L’hôpital, chez Simon, s’apparente de la sorte au théâtre d’une « valse folle des destinées », antichambre de la vie (la procréation médicalement assistée, avec prélèvement de sperme puis insémination artificielle) et salle d’attente mortifère (une vieille dame mourante qui, par épuisement, se résout à arrêter ses traitements), mais aussi espace transitoire (d’un genre à l’autre, d’une vie de couple à une vie de parents, etc.) et de lutte politique (une manifestation contre les violences gynécologiques).

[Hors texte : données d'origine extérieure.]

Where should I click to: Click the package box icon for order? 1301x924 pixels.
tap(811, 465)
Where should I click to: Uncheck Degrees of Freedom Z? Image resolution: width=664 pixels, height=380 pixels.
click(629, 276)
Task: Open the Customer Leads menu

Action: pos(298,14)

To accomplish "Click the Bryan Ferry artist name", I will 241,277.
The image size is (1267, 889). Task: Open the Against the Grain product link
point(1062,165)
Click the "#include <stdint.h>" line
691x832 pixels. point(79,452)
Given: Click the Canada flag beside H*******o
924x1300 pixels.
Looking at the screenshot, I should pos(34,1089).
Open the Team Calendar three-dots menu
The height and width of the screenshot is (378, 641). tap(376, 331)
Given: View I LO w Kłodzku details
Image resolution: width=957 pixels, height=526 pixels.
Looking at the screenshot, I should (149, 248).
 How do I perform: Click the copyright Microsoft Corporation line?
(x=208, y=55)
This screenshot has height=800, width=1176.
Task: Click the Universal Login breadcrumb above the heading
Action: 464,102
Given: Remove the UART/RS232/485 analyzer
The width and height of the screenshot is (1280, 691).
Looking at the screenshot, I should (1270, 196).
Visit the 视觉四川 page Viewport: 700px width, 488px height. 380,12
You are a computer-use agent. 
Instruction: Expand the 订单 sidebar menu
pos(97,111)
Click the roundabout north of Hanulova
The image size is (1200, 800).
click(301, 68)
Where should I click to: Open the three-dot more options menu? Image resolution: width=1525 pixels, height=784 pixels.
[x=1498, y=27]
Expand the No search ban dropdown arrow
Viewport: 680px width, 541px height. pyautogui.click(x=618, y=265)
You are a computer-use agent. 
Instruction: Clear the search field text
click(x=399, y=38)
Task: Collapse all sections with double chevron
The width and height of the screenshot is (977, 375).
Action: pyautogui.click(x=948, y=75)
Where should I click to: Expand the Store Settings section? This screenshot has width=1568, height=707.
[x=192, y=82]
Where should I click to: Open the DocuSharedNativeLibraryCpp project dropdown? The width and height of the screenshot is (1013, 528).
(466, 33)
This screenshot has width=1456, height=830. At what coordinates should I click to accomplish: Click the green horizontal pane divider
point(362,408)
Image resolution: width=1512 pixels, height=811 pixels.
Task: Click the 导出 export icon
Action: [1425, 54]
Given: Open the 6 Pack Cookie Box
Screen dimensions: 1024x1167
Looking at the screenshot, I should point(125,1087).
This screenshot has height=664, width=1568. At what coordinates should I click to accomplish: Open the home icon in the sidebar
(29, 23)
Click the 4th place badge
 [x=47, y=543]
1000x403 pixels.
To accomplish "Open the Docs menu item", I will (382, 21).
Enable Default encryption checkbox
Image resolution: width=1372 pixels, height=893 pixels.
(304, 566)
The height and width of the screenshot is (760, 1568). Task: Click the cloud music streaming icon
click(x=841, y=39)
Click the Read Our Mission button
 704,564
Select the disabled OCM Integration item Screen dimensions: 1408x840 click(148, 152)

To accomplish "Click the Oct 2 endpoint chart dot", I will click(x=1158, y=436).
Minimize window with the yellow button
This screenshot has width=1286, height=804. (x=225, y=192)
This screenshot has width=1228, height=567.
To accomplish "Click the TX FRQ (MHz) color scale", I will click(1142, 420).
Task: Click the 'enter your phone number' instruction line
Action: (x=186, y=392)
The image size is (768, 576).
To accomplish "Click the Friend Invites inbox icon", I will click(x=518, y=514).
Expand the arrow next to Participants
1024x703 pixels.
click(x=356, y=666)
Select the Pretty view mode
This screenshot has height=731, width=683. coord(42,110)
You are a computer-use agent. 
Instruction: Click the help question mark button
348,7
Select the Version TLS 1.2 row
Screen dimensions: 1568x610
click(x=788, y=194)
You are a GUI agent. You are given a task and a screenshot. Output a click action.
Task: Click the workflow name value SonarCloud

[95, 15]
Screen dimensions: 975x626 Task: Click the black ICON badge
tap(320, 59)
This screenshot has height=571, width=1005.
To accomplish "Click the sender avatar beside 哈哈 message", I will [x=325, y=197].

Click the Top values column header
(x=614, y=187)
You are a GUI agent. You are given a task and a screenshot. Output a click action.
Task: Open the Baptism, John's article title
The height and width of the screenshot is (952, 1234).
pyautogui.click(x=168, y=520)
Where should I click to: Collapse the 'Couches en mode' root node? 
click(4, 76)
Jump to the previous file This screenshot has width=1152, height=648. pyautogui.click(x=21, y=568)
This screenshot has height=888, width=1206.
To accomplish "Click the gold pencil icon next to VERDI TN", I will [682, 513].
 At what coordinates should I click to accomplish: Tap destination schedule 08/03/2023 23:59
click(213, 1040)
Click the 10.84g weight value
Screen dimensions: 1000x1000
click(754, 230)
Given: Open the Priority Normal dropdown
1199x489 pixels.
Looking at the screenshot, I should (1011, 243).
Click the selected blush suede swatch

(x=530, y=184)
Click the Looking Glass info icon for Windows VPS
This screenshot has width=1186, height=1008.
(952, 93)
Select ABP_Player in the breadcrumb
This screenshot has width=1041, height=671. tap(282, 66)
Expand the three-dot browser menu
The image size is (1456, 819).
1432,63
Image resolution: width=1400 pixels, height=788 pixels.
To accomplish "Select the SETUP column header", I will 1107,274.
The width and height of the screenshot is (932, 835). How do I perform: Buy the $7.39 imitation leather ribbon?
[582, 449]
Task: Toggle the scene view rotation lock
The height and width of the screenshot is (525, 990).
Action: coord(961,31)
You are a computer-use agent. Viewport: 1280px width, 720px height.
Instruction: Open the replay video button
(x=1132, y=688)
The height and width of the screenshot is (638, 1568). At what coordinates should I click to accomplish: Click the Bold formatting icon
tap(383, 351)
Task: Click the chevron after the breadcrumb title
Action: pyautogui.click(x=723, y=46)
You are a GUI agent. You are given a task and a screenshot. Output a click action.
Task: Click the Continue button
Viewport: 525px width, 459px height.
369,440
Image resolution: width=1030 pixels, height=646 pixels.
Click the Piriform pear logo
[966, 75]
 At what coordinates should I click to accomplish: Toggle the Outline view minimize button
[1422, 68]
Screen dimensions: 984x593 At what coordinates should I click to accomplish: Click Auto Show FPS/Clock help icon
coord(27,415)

Il était pourtant difficile de prendre la mesure de cette ample fresque hospitalière (2h48) à la lumière de son ouverture intimiste et à la première personne, dans laquelle Simon s’adresse à nous en décrivant la relation qu’elle a pu elle-même entretenir avec l’institution médicale (suite à l’accompagnement, au long cours, d’un parent malade). C’était sans compter un même plan, revenant par deux fois au début et à la fin du film, sur l’une des fenêtres de l’hôpital qui apparaît à moitié reflétée et divisée par les contours d’une mosaïque de carreaux, comme au centre d’un autoportrait brisé. Lors d’une scène poignante, Simon passera de l’autre côté de la caméra avant que son médecin ne lui annonce qu’elle est atteinte d’un cancer du sein. En se concentrant sur les drames se jouant à la surface des corps, la cinéaste échafaudait souterrainement les fondations d’un dispositif à même de filmer le choc de son propre diagnostic.